▸ **Exercise goal**
Rewrite every line of the listing below as a numbered list, leaving out the blank lines.

▸ **Record extracts**
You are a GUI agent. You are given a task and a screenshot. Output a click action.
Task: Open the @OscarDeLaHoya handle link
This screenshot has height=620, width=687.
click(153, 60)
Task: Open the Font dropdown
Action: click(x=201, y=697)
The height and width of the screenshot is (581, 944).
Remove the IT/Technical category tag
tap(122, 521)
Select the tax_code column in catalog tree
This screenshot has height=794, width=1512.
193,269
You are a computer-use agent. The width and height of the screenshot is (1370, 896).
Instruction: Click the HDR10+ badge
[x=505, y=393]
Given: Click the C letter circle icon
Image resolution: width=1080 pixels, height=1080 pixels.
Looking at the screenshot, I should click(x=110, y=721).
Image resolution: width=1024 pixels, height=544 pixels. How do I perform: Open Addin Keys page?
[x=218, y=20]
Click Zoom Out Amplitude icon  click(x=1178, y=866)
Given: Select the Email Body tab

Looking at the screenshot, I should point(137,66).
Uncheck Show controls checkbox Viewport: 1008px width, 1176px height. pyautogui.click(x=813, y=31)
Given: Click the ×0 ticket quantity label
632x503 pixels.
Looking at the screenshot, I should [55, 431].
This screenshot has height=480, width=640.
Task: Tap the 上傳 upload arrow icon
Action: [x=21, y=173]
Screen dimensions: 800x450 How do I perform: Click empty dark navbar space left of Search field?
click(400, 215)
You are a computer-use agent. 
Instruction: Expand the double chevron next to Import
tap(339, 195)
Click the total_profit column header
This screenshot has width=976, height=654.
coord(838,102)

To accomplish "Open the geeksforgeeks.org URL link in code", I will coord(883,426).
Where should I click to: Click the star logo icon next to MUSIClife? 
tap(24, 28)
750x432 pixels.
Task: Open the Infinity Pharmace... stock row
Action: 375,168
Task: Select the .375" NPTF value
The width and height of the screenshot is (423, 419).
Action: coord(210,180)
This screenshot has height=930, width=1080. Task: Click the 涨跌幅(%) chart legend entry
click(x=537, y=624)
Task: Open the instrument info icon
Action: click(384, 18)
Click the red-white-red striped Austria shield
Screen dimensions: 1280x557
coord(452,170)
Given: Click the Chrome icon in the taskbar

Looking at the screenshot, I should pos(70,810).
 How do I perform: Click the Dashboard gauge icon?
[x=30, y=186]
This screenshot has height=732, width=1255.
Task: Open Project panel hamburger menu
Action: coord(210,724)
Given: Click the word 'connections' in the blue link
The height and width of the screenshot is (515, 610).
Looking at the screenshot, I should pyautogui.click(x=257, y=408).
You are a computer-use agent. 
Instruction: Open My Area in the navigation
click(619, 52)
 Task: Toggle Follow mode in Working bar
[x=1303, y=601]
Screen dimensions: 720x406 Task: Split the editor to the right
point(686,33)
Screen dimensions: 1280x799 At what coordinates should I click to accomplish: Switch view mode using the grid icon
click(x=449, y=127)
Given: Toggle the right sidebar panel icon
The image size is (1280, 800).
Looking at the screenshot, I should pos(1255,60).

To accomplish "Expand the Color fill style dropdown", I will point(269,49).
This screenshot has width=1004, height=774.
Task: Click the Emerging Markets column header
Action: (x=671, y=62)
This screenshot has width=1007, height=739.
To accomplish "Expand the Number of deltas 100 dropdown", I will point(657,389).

▸ **Solution to this task**
1. You are a GUI agent. You are given a task and a screenshot. Output a click action.
2. Task: Open the @OscarDeLaHoya handle link
3. This screenshot has height=620, width=687.
4. click(153, 60)
5. Task: Open the Font dropdown
6. Action: click(x=201, y=697)
7. The height and width of the screenshot is (581, 944).
8. Remove the IT/Technical category tag
9. tap(122, 521)
10. Select the tax_code column in catalog tree
11. This screenshot has height=794, width=1512.
12. 193,269
13. You are a computer-use agent. The width and height of the screenshot is (1370, 896).
14. Instruction: Click the HDR10+ badge
15. [x=505, y=393]
16. Given: Click the C letter circle icon
17. Image resolution: width=1080 pixels, height=1080 pixels.
18. Looking at the screenshot, I should click(x=110, y=721).
19. Image resolution: width=1024 pixels, height=544 pixels. How do I perform: Open Addin Keys page?
20. [x=218, y=20]
21. Click Zoom Out Amplitude icon  click(x=1178, y=866)
22. Given: Select the Email Body tab
23. Looking at the screenshot, I should point(137,66).
24. Uncheck Show controls checkbox Viewport: 1008px width, 1176px height. pyautogui.click(x=813, y=31)
25. Given: Click the ×0 ticket quantity label
26. 632x503 pixels.
27. Looking at the screenshot, I should [55, 431].
28. This screenshot has height=480, width=640.
29. Task: Tap the 上傳 upload arrow icon
30. Action: [x=21, y=173]
31. Screen dimensions: 800x450 How do I perform: Click empty dark navbar space left of Search field?
32. click(400, 215)
33. You are a computer-use agent. 
34. Instruction: Expand the double chevron next to Import
35. tap(339, 195)
36. Click the total_profit column header
37. This screenshot has width=976, height=654.
38. coord(838,102)
39. To accomplish "Open the geeksforgeeks.org URL link in code", I will coord(883,426).
40. Where should I click to: Click the star logo icon next to MUSIClife? 
41. tap(24, 28)
42. 750x432 pixels.
43. Task: Open the Infinity Pharmace... stock row
44. Action: 375,168
45. Task: Select the .375" NPTF value
46. The width and height of the screenshot is (423, 419).
47. Action: coord(210,180)
48. This screenshot has height=930, width=1080. Task: Click the 涨跌幅(%) chart legend entry
49. click(x=537, y=624)
50. Task: Open the instrument info icon
51. Action: click(384, 18)
52. Click the red-white-red striped Austria shield
53. Screen dimensions: 1280x557
54. coord(452,170)
55. Given: Click the Chrome icon in the taskbar
56. Looking at the screenshot, I should pos(70,810).
57.  How do I perform: Click the Dashboard gauge icon?
58. [x=30, y=186]
59. This screenshot has height=732, width=1255.
60. Task: Open Project panel hamburger menu
61. Action: coord(210,724)
62. Given: Click the word 'connections' in the blue link
63. The height and width of the screenshot is (515, 610).
64. Looking at the screenshot, I should pyautogui.click(x=257, y=408).
65. You are a computer-use agent. 
66. Instruction: Open My Area in the navigation
67. click(619, 52)
68.  Task: Toggle Follow mode in Working bar
69. [x=1303, y=601]
70. Screen dimensions: 720x406 Task: Split the editor to the right
71. point(686,33)
72. Screen dimensions: 1280x799 At what coordinates should I click to accomplish: Switch view mode using the grid icon
73. click(x=449, y=127)
74. Given: Toggle the right sidebar panel icon
75. The image size is (1280, 800).
76. Looking at the screenshot, I should pos(1255,60).
77. To accomplish "Expand the Color fill style dropdown", I will point(269,49).
78. This screenshot has width=1004, height=774.
79. Task: Click the Emerging Markets column header
80. Action: (x=671, y=62)
81. This screenshot has width=1007, height=739.
82. To accomplish "Expand the Number of deltas 100 dropdown", I will point(657,389).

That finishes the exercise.